Creating a great resume is one of those things that can trip up even the smartest and most creative women among us. So don’t feel bad if you’re not quite sure how to wow them with this iconic power self-marketing tool. On top of that, this fast-moving, modern job market in which we are presently living can make it hard to keep up. That’s enough resume doom and gloom… you’re perfectly capable of crafting a great resume. Take a deep breath and let’s chat about what attributes of a great resume you need to know.
It’s Clear and Concise
A clear and concise resume is one that’s easy to read and understand. It’s formatted well, neat, and has an order and purpose for every word. Dig deep for all of that stuff you learned in English class! If grammar, spelling, and writing wasn’t your thing, don’t panic. Apps like Grammarly and others can keep you from making common mistakes. Do, however, always proofread your work and have someone else look at it for a final check.

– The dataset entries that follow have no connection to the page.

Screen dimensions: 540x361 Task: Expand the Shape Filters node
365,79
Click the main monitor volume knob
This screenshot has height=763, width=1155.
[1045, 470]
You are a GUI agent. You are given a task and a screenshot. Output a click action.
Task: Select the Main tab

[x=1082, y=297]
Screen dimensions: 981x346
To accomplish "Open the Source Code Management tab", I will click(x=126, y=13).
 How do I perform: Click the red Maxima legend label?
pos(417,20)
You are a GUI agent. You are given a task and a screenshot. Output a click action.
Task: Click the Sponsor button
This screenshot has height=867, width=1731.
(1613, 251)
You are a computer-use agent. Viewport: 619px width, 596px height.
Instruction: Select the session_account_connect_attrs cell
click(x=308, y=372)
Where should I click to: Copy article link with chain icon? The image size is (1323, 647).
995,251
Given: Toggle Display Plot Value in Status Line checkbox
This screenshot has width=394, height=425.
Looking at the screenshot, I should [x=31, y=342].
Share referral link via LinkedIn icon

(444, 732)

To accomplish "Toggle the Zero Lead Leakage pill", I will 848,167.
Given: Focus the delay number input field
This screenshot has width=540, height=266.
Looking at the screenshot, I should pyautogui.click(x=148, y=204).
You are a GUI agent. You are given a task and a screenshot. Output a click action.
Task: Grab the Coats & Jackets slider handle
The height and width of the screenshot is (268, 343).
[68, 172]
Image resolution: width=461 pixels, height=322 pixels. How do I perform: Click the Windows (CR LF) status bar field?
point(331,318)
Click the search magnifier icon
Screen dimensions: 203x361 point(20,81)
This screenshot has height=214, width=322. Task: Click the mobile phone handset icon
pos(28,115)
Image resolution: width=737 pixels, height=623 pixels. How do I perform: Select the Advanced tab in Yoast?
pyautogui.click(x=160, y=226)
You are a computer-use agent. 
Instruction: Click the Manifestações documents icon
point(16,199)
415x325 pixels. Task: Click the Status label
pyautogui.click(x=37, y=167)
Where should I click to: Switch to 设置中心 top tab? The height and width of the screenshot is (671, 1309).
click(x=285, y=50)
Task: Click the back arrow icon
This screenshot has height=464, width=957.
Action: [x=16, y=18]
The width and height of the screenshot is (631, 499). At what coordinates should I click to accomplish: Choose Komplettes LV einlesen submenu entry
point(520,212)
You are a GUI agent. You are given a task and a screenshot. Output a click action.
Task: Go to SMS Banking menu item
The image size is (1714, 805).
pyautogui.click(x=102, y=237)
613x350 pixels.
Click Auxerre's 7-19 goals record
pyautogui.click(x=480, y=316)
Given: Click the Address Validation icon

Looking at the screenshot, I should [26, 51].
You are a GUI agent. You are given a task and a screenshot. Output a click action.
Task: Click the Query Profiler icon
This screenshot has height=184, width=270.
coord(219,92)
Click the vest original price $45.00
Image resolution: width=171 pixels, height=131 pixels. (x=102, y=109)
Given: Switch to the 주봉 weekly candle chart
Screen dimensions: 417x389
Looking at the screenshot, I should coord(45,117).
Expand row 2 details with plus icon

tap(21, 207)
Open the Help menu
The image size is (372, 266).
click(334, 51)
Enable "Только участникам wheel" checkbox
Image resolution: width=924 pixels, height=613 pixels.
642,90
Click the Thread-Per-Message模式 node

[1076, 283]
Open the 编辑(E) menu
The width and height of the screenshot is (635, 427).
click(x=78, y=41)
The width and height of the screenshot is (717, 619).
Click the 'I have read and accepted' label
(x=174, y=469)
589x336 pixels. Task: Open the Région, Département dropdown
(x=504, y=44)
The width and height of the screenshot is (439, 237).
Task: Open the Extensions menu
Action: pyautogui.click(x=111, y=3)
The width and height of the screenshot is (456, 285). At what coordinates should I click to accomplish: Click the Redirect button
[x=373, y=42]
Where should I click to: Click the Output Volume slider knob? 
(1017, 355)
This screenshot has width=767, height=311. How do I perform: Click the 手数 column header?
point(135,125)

Make sure not to add random facts that have no relation to the job you’re applying for. Keep your descriptions of past work experiences simple. If you work in an industry that uses a particular voice and terminology, feel free to show your connection with a little shop talk.
It’s Active and Speaks Positively
A positive, active tone is always going to win over a passive, wishy-washy voice. For example: to say “I am in the process of learning…” is passive, whereas, “I learn new concepts daily” is active and has stronger movement. When writing about your experiences and achievements, write with enthusiasm by using colorful adjectives and adverbs. Actively show what you did well, what you achieved, and how it was noteworthy. Show your passion for what you do. Remember, your resume is the first impression that you can never get back. How do you want people to see you? What points connect you to their company?
It Shows Relevancy
From your objective, all the way through to the last sentence, show why choosing you is a no-brainer. A relevant resume full of the right keywords and language will more likely make it to the top of the pile. Why? Besides it likely got flagged by an algorithm, you got straight to the point! You’ve included qualifications and work experience that are only relevant to the job you’re applying for, and the recruiter won’t need to read between the lines. For example, if that emt refresher course you took last year isn’t relevant to the job you want now, skip it for now. You can always revisit it later in an interview.
Creating a great resume is about communicating effectively in a creative light. Be yourself just as you would meeting someone face-to-face. It also doesn’t hurt to get pro eyes on your situation if the industry is tough and you need to pull out all stops to stand out. There are also some fabulous resume templates out there on the web.